Stored records:
++++++++++

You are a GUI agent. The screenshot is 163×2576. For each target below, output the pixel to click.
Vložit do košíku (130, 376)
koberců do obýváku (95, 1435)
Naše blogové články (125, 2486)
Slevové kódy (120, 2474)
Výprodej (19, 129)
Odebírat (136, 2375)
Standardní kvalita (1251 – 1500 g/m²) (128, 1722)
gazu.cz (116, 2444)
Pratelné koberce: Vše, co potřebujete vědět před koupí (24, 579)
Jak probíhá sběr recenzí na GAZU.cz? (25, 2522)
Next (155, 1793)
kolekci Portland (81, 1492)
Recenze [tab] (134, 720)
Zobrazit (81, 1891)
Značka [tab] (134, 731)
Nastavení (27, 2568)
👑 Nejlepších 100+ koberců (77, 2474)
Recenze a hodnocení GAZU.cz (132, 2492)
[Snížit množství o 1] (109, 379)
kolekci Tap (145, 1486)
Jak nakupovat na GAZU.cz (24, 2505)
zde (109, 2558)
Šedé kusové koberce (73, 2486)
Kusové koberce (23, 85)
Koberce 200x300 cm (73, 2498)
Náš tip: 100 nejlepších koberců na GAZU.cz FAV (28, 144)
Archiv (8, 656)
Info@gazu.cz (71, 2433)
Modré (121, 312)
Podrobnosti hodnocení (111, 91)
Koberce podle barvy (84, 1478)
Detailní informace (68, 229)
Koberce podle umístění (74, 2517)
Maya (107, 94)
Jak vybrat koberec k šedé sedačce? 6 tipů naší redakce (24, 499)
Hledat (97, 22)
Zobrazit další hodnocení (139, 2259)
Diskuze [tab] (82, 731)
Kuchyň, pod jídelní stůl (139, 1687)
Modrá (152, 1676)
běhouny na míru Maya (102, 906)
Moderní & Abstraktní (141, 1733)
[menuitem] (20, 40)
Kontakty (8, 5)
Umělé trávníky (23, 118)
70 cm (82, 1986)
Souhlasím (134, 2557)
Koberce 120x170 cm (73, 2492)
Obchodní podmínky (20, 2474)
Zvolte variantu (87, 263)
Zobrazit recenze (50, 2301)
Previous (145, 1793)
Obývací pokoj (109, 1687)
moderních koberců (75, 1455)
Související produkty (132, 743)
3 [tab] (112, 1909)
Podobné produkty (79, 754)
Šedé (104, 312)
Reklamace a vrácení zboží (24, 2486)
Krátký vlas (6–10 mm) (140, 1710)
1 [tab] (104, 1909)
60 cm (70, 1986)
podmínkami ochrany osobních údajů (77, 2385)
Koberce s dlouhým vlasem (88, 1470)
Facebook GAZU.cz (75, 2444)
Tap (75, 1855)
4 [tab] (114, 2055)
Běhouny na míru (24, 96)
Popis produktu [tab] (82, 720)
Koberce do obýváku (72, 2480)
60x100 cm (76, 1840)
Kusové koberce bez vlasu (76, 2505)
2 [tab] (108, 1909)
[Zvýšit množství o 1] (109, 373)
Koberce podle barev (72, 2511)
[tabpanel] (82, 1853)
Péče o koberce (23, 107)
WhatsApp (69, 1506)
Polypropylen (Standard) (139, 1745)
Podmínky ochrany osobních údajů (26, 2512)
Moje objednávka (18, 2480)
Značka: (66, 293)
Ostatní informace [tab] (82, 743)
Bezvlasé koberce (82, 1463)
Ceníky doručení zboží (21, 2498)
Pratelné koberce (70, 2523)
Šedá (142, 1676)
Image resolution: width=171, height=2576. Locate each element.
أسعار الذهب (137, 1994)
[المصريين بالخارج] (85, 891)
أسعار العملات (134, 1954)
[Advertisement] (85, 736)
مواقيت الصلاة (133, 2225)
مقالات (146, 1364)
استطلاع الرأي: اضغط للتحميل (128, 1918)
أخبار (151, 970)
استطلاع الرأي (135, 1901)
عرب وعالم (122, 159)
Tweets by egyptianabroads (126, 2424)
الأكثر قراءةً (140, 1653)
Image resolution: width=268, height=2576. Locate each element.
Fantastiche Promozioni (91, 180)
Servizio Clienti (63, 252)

++++++++++

- INSTRUCTIONS FOR THE TASK
Only lines with the word "Pratelné" are needed. Copy them from the preceding records.

- ANSWER SPACE
Pratelné koberce: Vše, co potřebujete vědět před koupí (24, 579)
Pratelné koberce (70, 2523)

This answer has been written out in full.